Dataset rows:
§

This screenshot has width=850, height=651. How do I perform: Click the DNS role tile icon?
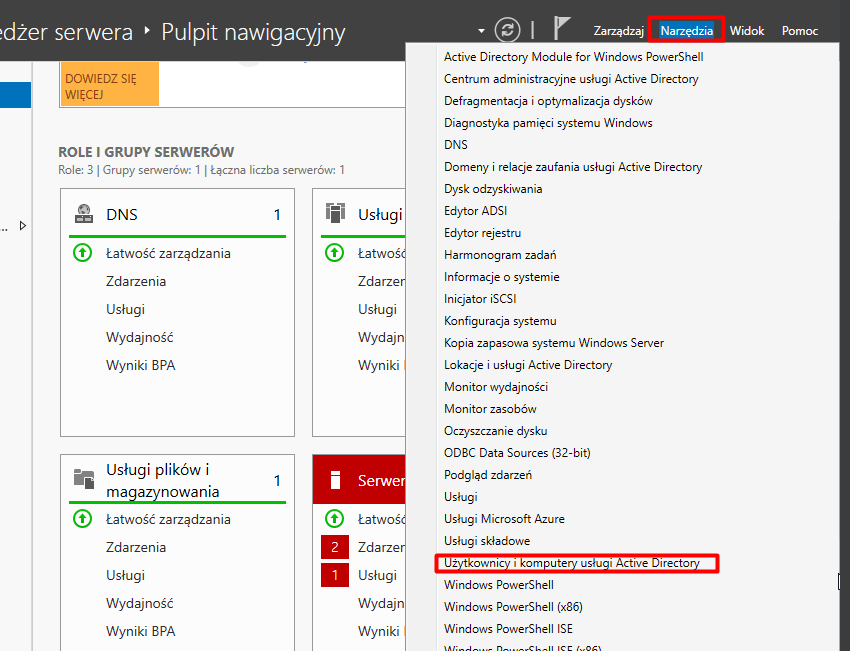tap(84, 214)
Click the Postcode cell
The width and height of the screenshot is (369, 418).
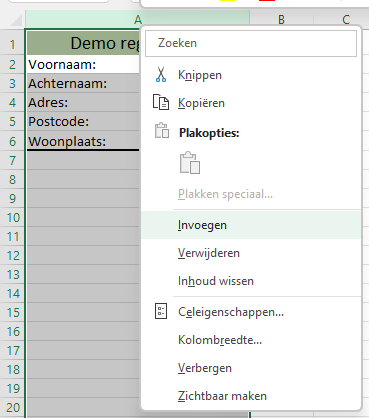83,121
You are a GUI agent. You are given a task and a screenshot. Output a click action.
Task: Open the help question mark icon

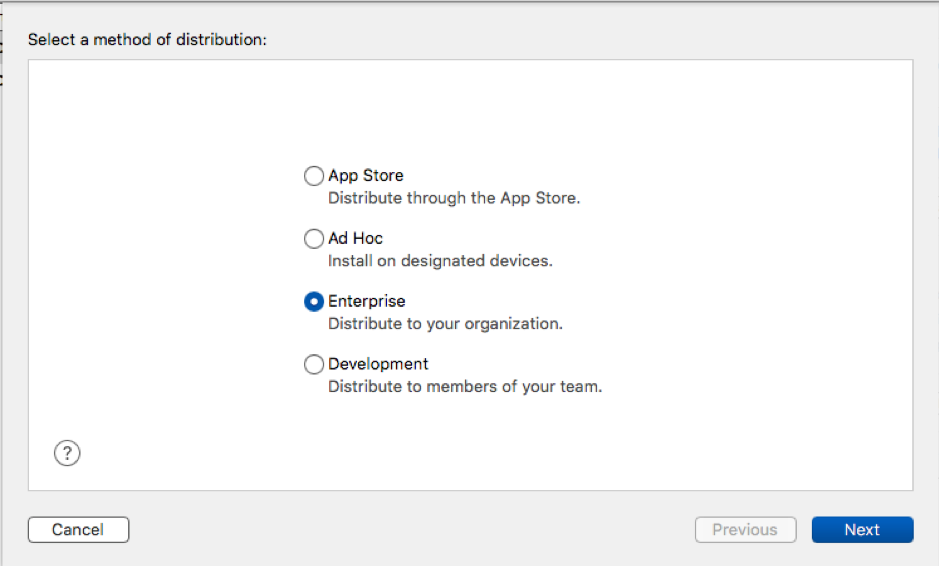tap(67, 453)
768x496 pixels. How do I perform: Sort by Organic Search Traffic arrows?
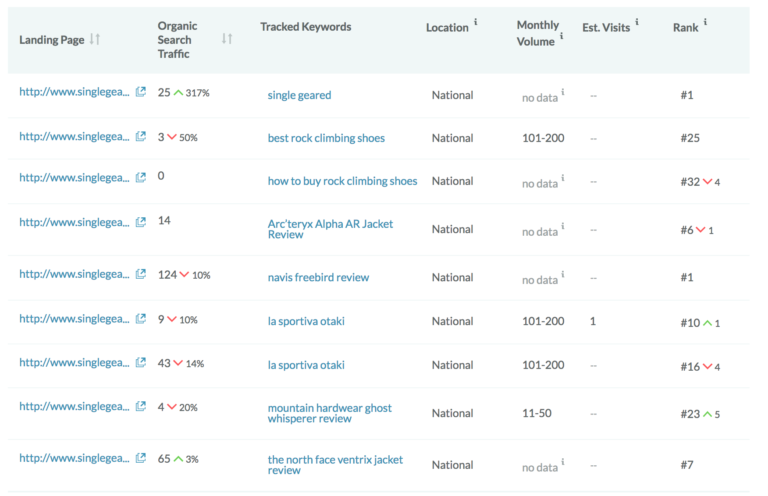click(x=227, y=38)
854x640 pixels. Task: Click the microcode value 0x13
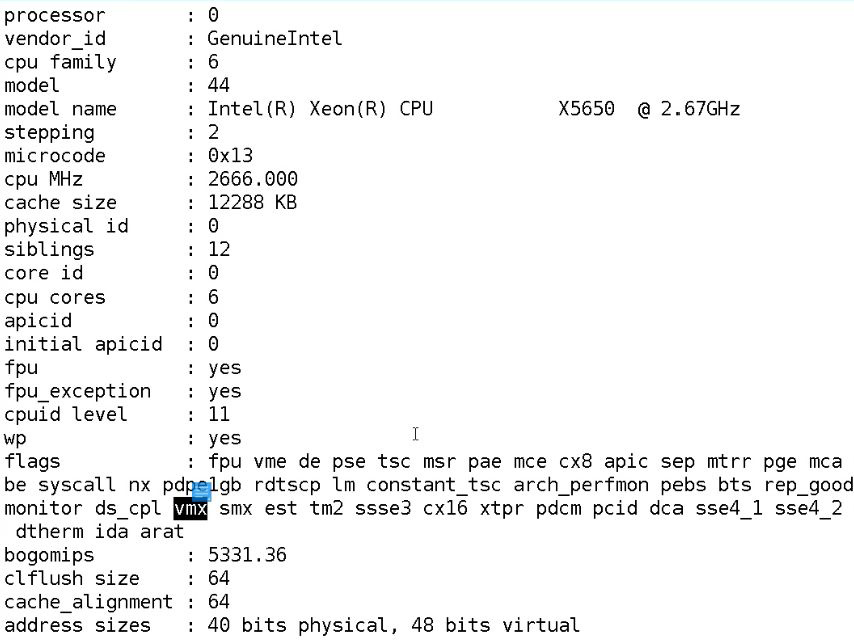tap(230, 155)
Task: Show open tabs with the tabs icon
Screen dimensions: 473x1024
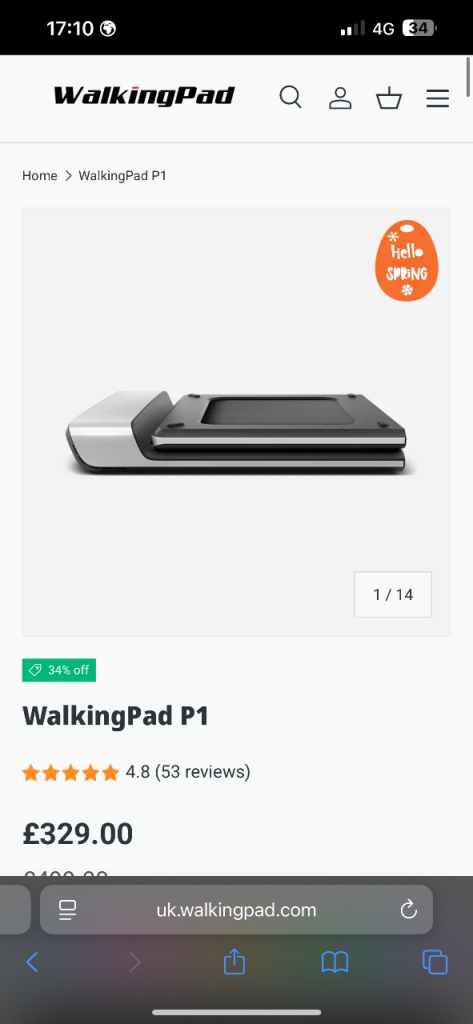Action: (x=435, y=962)
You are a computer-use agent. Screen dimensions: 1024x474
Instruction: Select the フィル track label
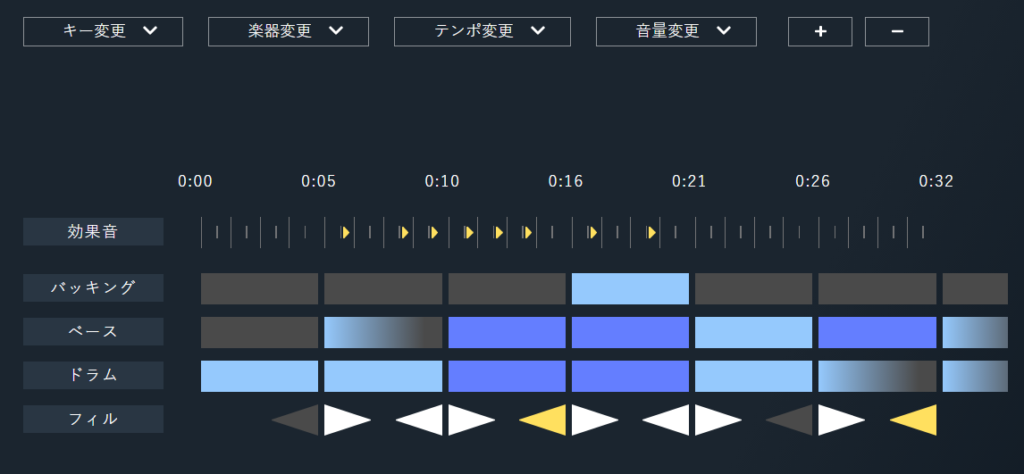pos(93,419)
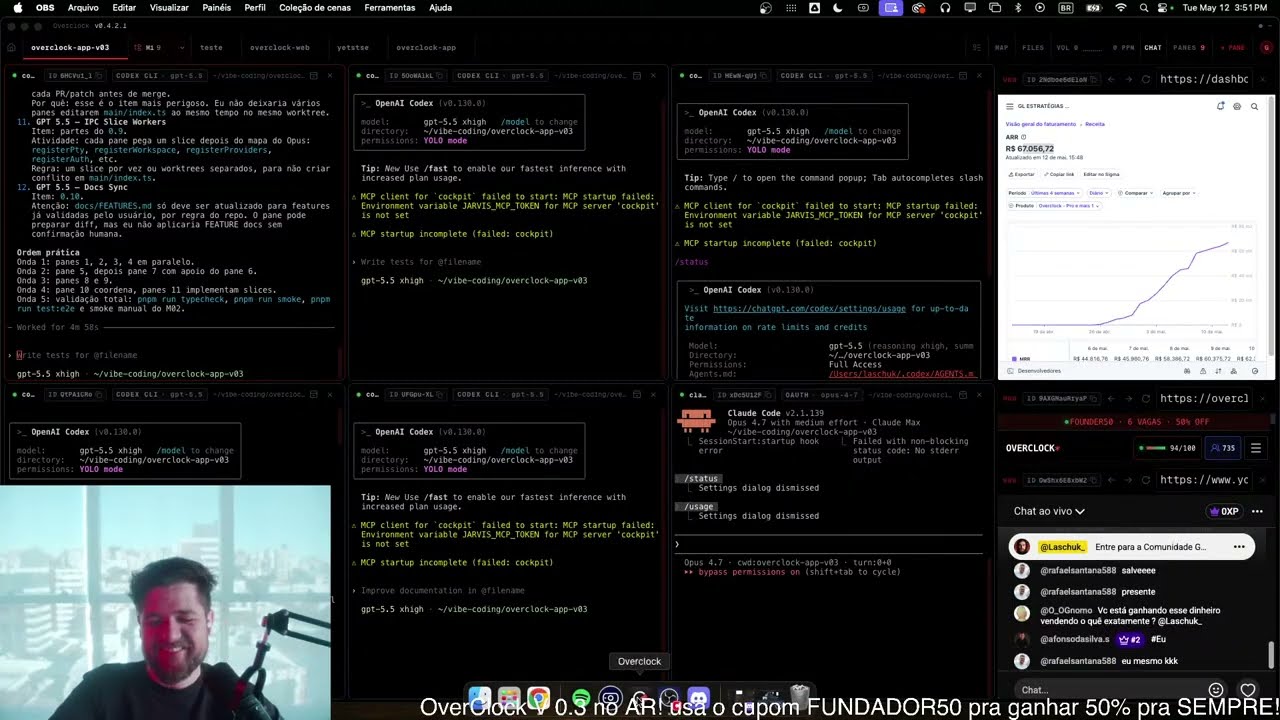
Task: Open chat three-dot options menu
Action: [x=1257, y=511]
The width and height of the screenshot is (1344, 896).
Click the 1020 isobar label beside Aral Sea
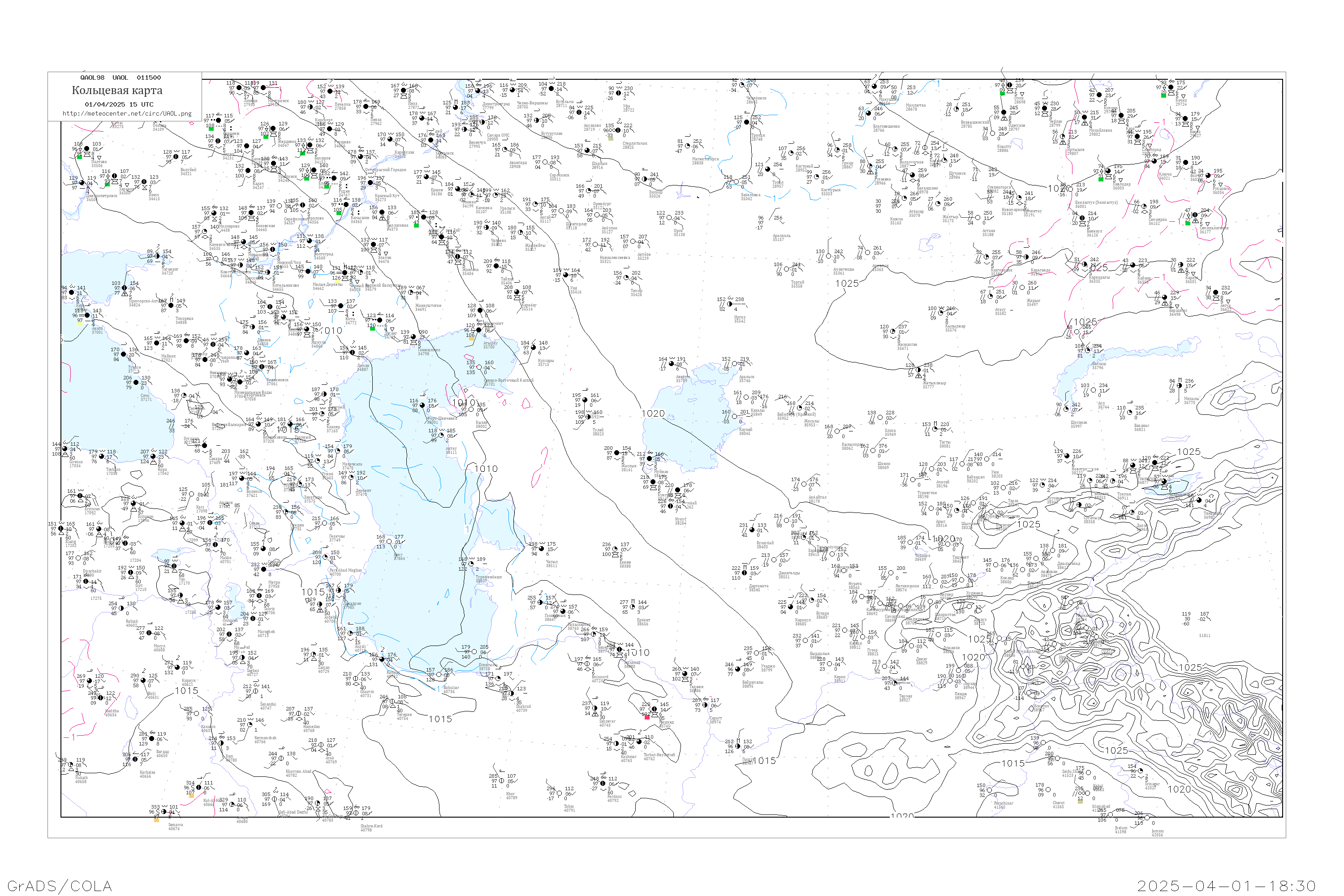[653, 414]
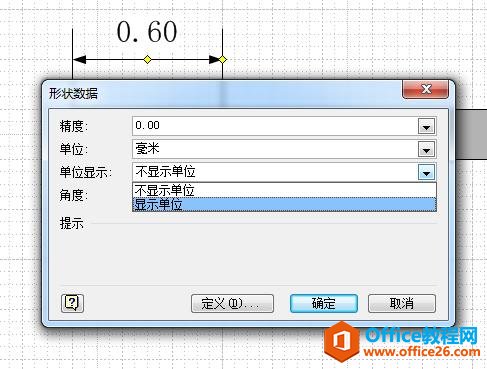Screen dimensions: 487x369
Task: Collapse the 单位显示 dropdown arrow
Action: (426, 173)
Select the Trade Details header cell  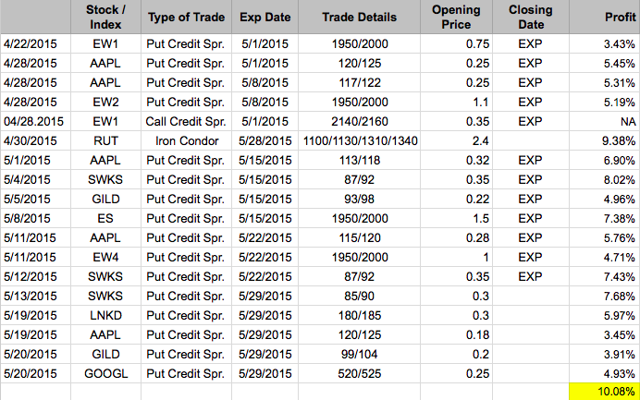pyautogui.click(x=359, y=17)
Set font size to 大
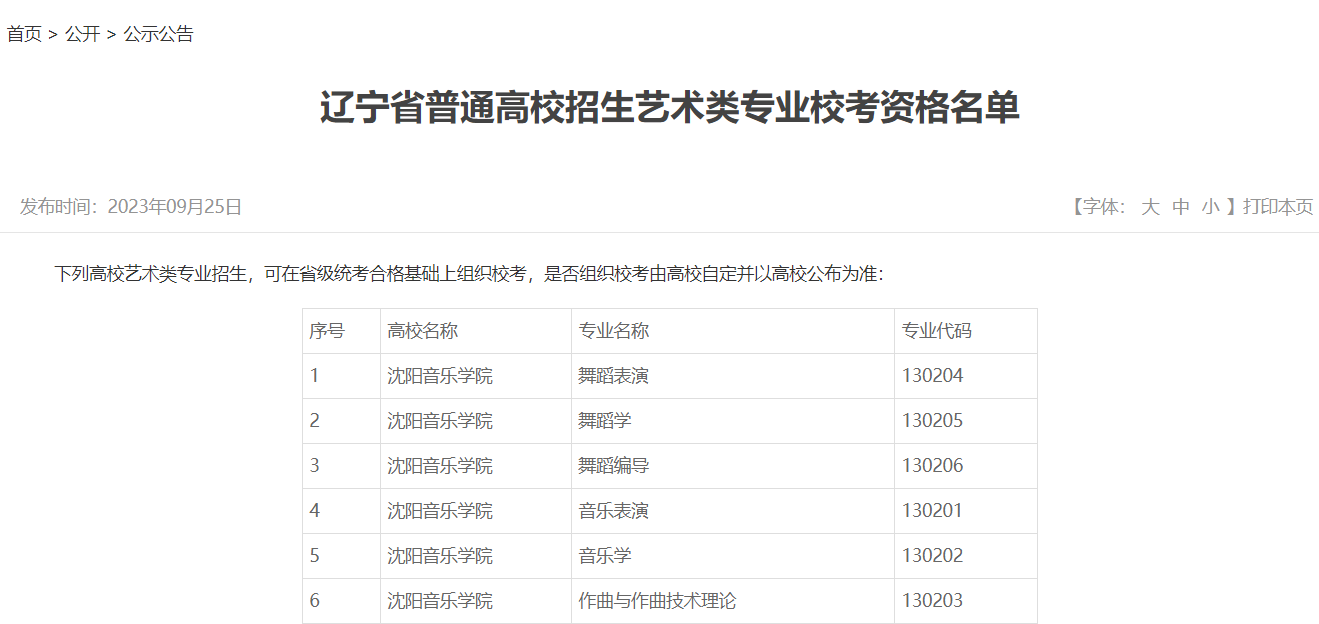This screenshot has height=624, width=1319. [x=1149, y=207]
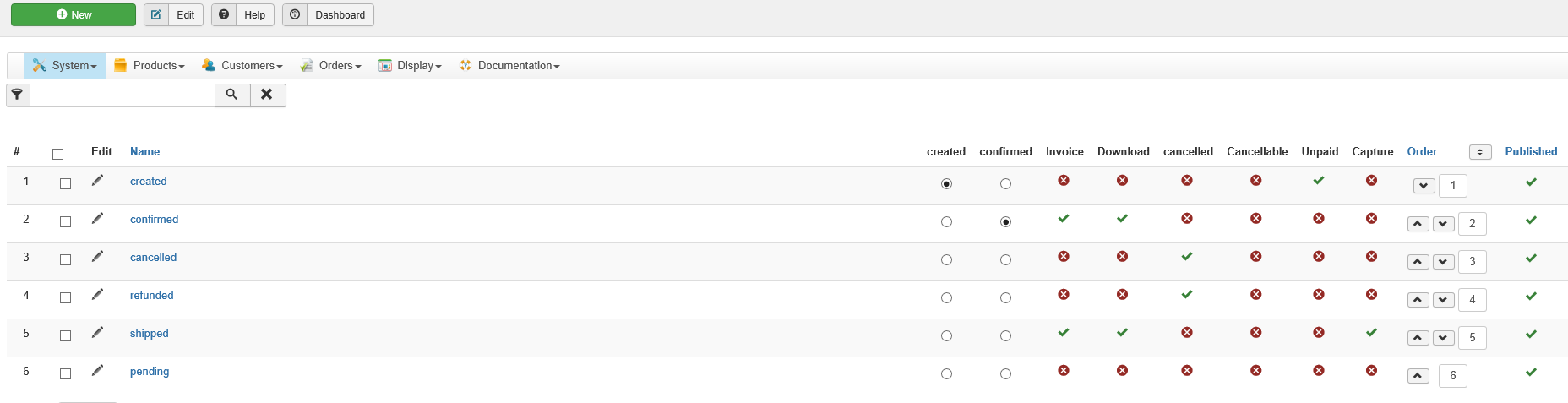Click the pencil edit icon for shipped row

(x=98, y=332)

§

• Task details: Could you format the rows from the very start through the line containing "Action: [x=1257, y=511]", that line included, as a JSON list of strings with one string per line? Skip blank lines and leave the pictures out.

• Complete output:
[
  "This screenshot has width=850, height=651. How do I perform: Click the DNS role tile icon?",
  "tap(84, 214)",
  "Click the Postcode cell",
  "The width and height of the screenshot is (369, 418).",
  "83,121",
  "You are a GUI agent. You are given a task and a screenshot. Output a click action.",
  "Task: Open the help question mark icon",
  "tap(67, 453)",
  "768x496 pixels. How do I perform: Sort by Organic Search Traffic arrows?",
  "click(x=227, y=38)",
  "854x640 pixels. Task: Click the microcode value 0x13",
  "tap(230, 155)",
  "Task: Show open tabs with the tabs icon",
  "Screen dimensions: 473x1024",
  "Action: (x=435, y=962)",
  "You are a computer-use agent. Screen dimensions: 1024x474",
  "Instruction: Select the フィル track label",
  "pos(93,419)",
  "Task: Open chat three-dot options menu",
  "Action: [x=1257, y=511]"
]